Standardized tests fail to reveal the individuality of students (hence the word “standardized”). They are designed to compare the academic abilities of student classes from one year to the next. It seems, however, that the negative consequences are more prevalent than the positive.
The more interactive lesson plans and activities are frustratingly pushed aside as school systems load more standardized tests on our teachers. The class period is not nearly long enough for teachers to accomplish all that they wish to do.
Instructors must teach the exam curriculum or else their students will suffer when it comes to the state tests. As the site Greatschools mentioned, teachers begin to “teach by the test” without much option to do otherwise.
In terms of students, these assessments cause for additional stress on top of our regular school work. We also lose significant class time in order to block of days to take these tests and have to scramble (especially in terms of the SAT) to prepare for test days.
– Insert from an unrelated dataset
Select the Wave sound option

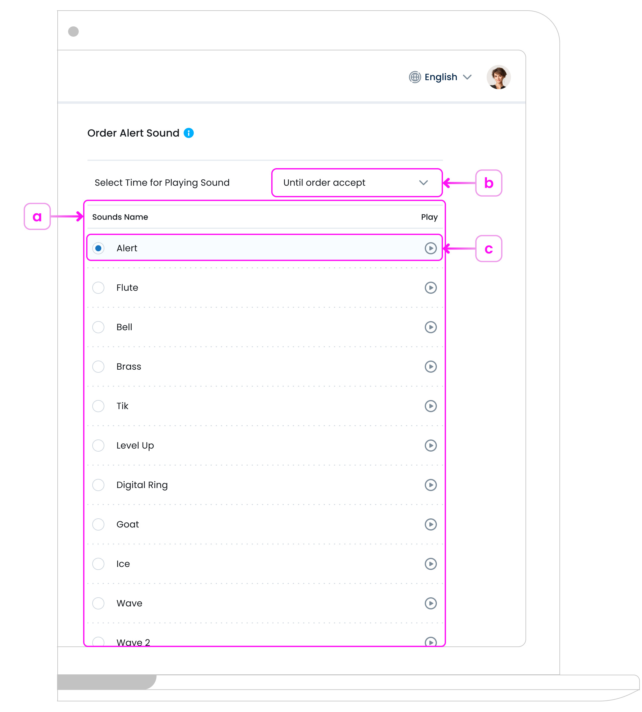98,604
The tests are also used to determine whether or not a child will pass or fail their grade (called End of Grade tests). If these tests cannot be eradicated, perhaps school systems should use them more as instruments in discovering where a child struggles, rather than using them as a gateway of “pass or fail”.
What would a classroom look like without these tests? Kelley Collins, science teacher here at Leesville, mentioned that with standardized tests “there’s not a lot of room for enrichment or expansion on any topics…The county benchmarks…put us behind because that is not something we’ve had to do in the past.”
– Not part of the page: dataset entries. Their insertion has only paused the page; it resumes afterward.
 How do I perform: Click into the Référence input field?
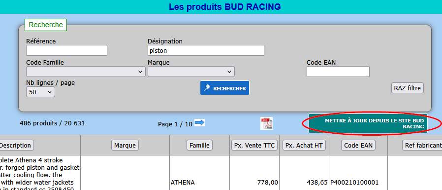[66, 50]
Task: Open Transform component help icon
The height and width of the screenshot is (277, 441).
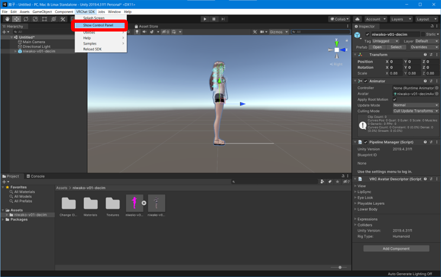Action: click(x=424, y=54)
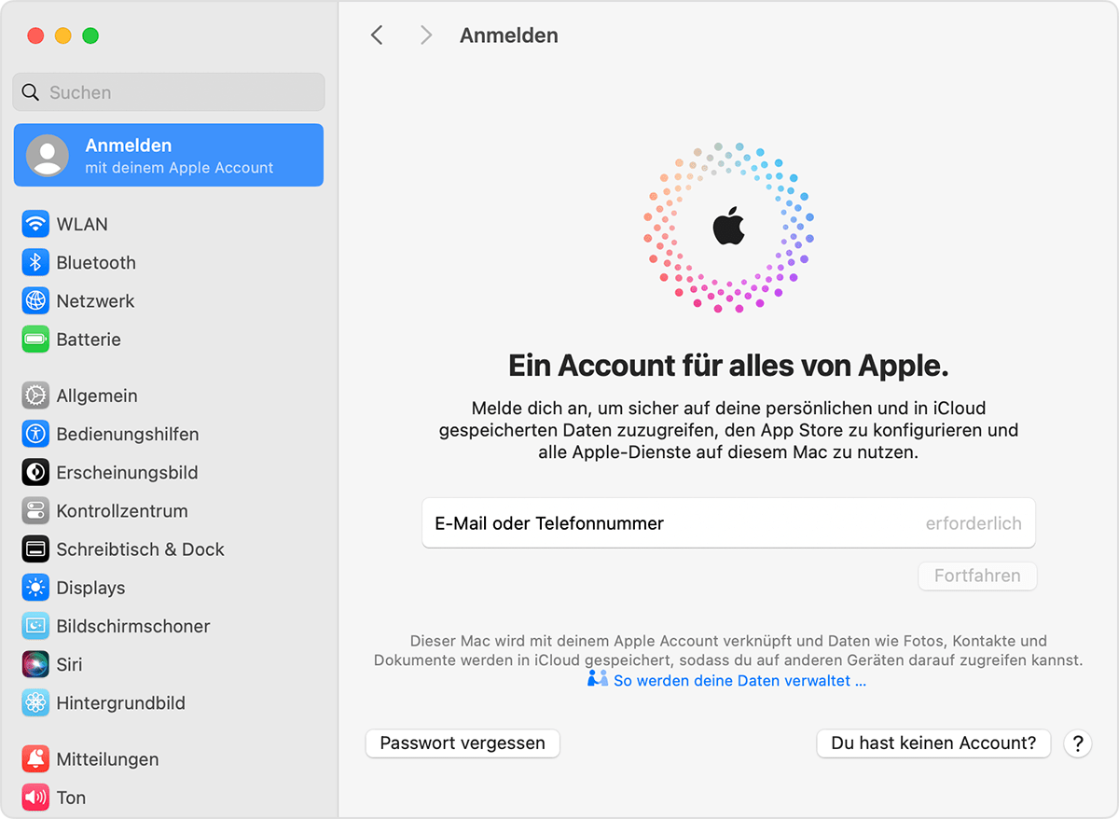Viewport: 1119px width, 819px height.
Task: Select the Ton speaker icon
Action: tap(35, 797)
Collins mentioned that she is unable to teach the more interesting aspects of many of her topics simply because there isn’t enough time. A classroom without these assessments would allow teachers to delve deeper in the topics that they may otherwise not have time for.
Many organizations ask for tests to be eliminated completely. The website StandardizedTesting mentioned an alternative way to assess students at the end of the year. They proposed that students in Science and Math classes design an experiment and students in English and History classes compose a portfolio.
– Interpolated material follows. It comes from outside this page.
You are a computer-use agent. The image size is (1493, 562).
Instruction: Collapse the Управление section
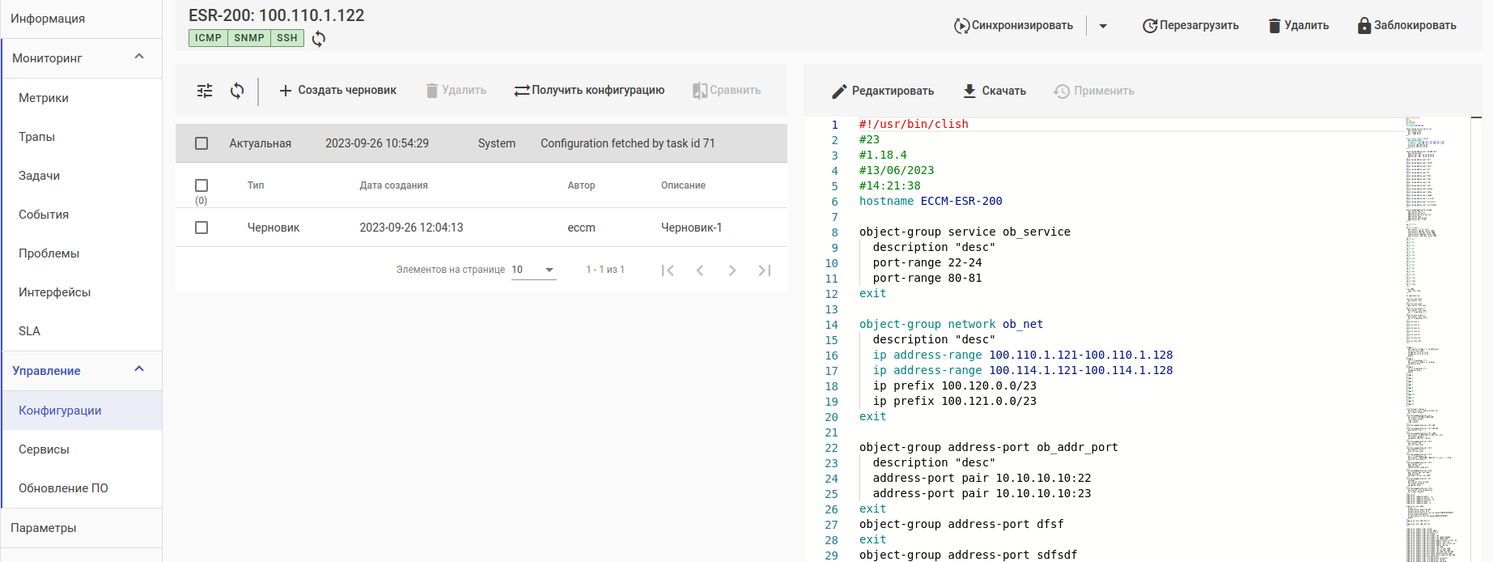pyautogui.click(x=139, y=370)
The teacher would guide them through the process, allowing instructors to pinpoint exactly where each student struggles and students to showcase what they’ve learned throughout the year.
Why do we have these tests if it seems there are so many negative consequences?
Despite what I’ve mentioned, there are advantages to standardized testing. Without them, there would be students in one school system learning at a higher difficulty level than another school system just across the road. Students would have an advantage of learning in one community rather than another, which would cause numerous other problems to ensue.
In recent years there has been a large rise in the number of parents that have opted their children out of the exams. Alexander Russo wrote an article in The Atlantic that discusses the issues of standardized testing. In the article he quoted Jesse Hagopian, teacher from Garfield High, as predicting the coming test season for 2014 as being “the biggest revolt against standardized testing in US history”.
Russo also wrote that a recent press poll revealed that one in four parents were displeased with standardized testing, saying that their child takes too many of these generalized tests.
“I don’t know how many we should have. Should they be tested for every class or just the course, I’m not sure how they decide on that, but I do think they’re a good measure to make sure all schools are teaching what they’re supposed to,” Collins said.
So while I don’t believe standardized tests should be eliminated completely, I do believe that the sheer number of tests we students have to take should be reduced significantly. The tests are important to keeping students across the country all on the same page, however I agree with Ms Collins in that the volume of tests is unnecessary.